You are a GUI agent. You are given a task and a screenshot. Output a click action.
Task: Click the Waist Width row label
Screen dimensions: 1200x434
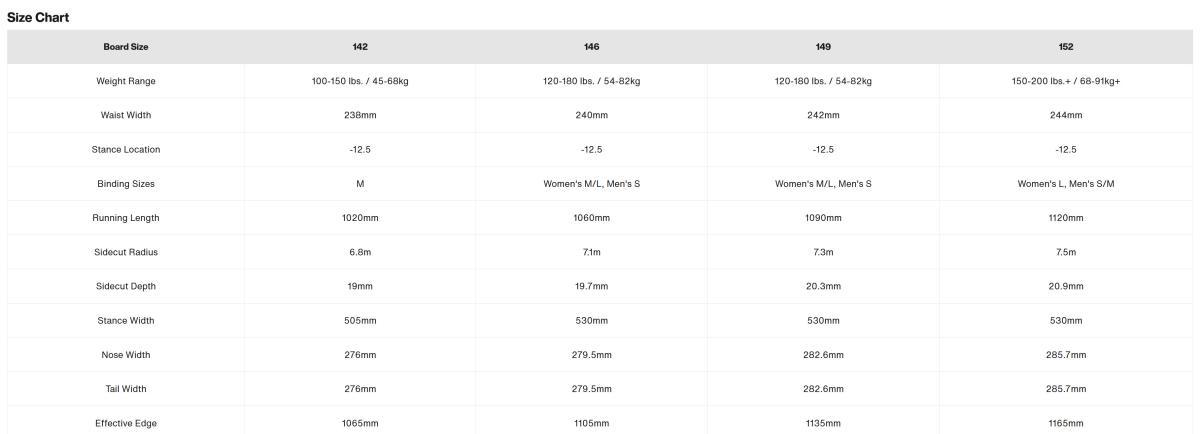(x=126, y=115)
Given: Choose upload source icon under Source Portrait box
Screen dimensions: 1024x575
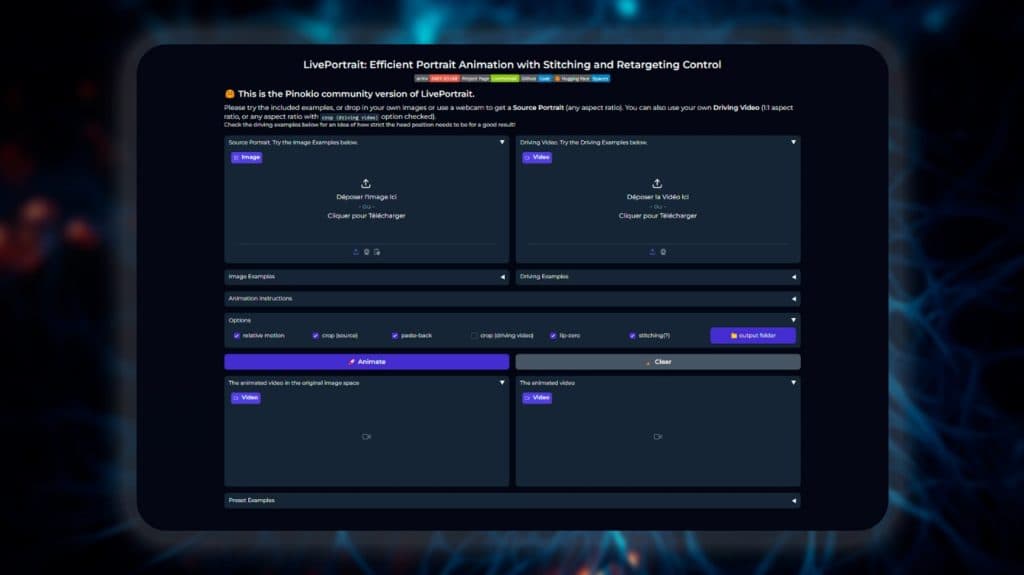Looking at the screenshot, I should pyautogui.click(x=356, y=252).
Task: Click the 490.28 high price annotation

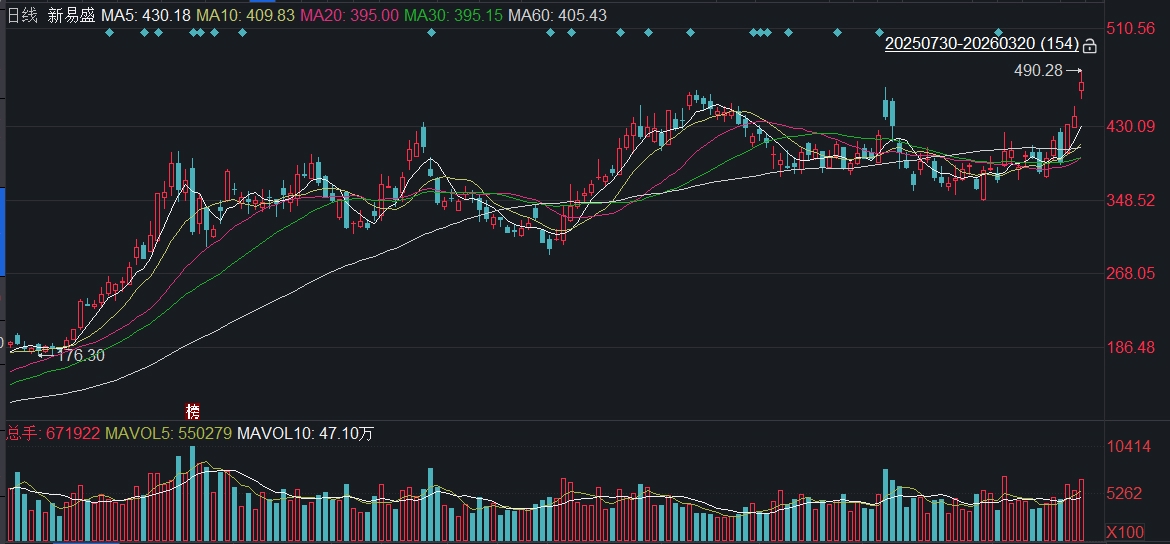Action: 1038,71
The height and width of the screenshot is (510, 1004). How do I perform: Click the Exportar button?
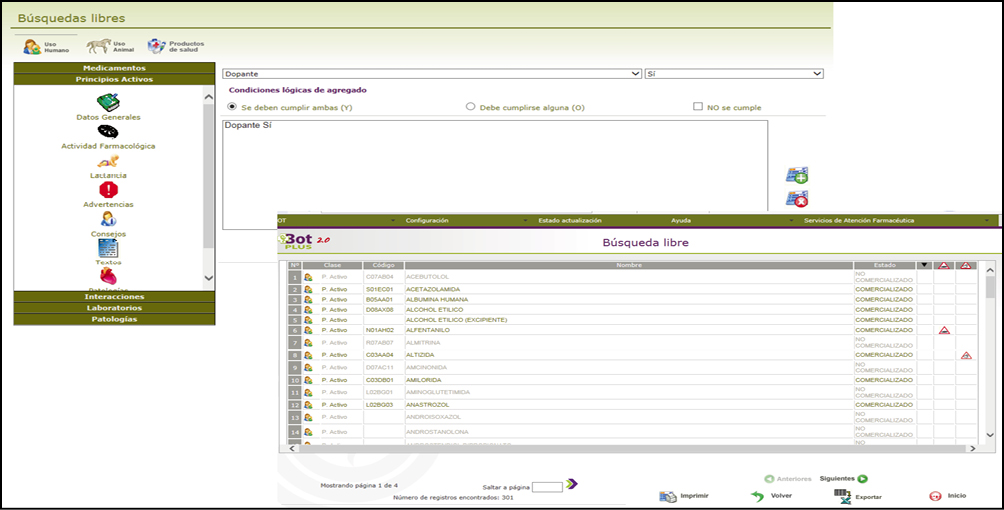(856, 496)
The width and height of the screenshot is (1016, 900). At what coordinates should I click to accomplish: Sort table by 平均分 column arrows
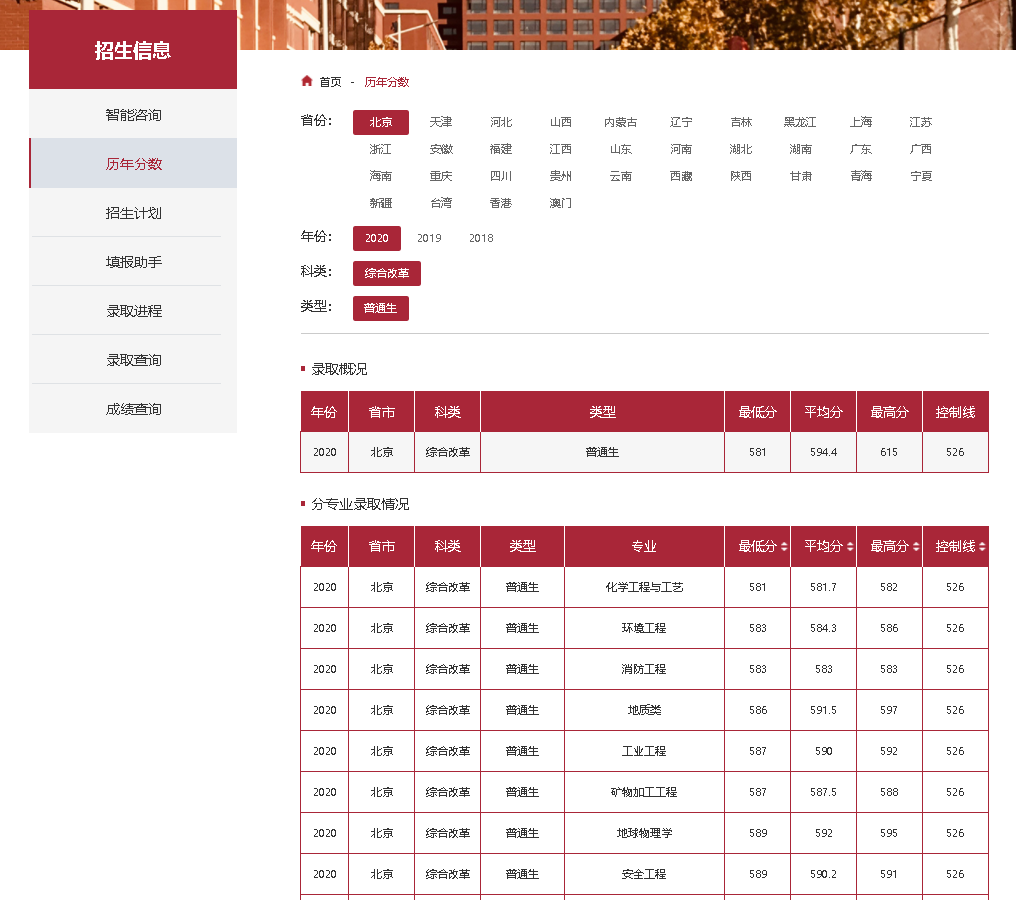850,547
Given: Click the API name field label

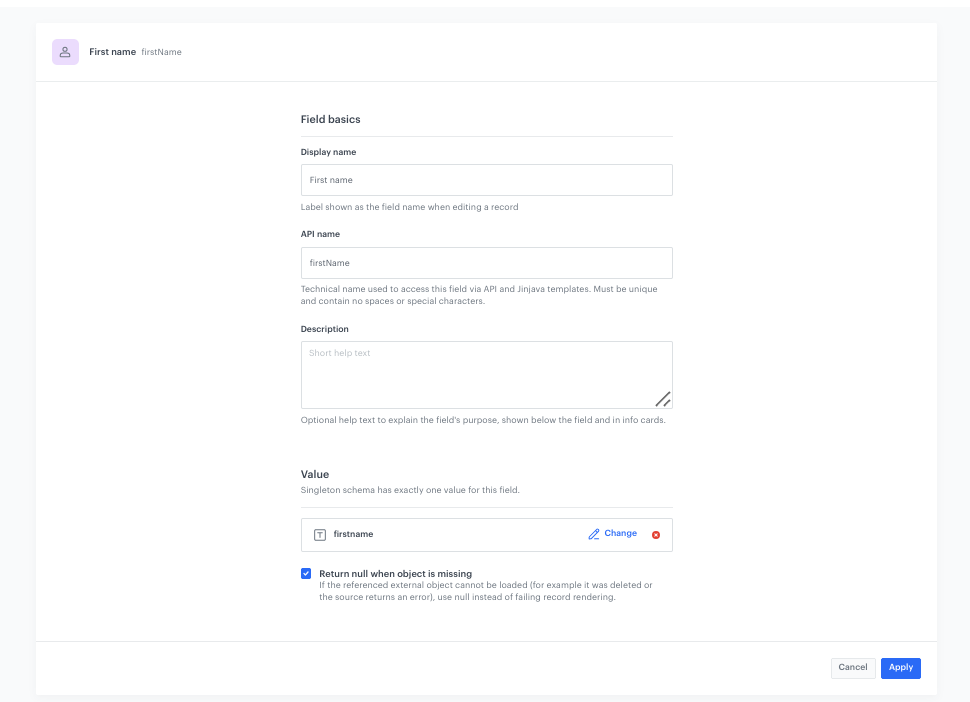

--------

▶ EXERCISE TASK
Turn every line of the records above into a Markdown table with the columns Number and Text, numbering the lines in order and skipping blank ones. Leave the pictures out of your answer.

▶ SOLUTION FOR THIS TASK
| Number | Text |
|---|---|
| 1 | You are a GUI agent. You are given a task and a screenshot. Output a click action. |
| 2 | Task: Click the Waist Width row label |
| 3 | Screen dimensions: 1200x434 |
| 4 | (x=126, y=115) |
| 5 | Given: Choose upload source icon under Source Portrait box |
| 6 | Screen dimensions: 1024x575 |
| 7 | Looking at the screenshot, I should pyautogui.click(x=356, y=252). |
| 8 | Task: Click the 490.28 high price annotation |
| 9 | Action: 1038,71 |
| 10 | The height and width of the screenshot is (510, 1004). How do I perform: Click the Exportar button? |
| 11 | (856, 496) |
| 12 | The width and height of the screenshot is (1016, 900). At what coordinates should I click to accomplish: Sort table by 平均分 column arrows |
| 13 | 850,547 |
| 14 | Given: Click the API name field label |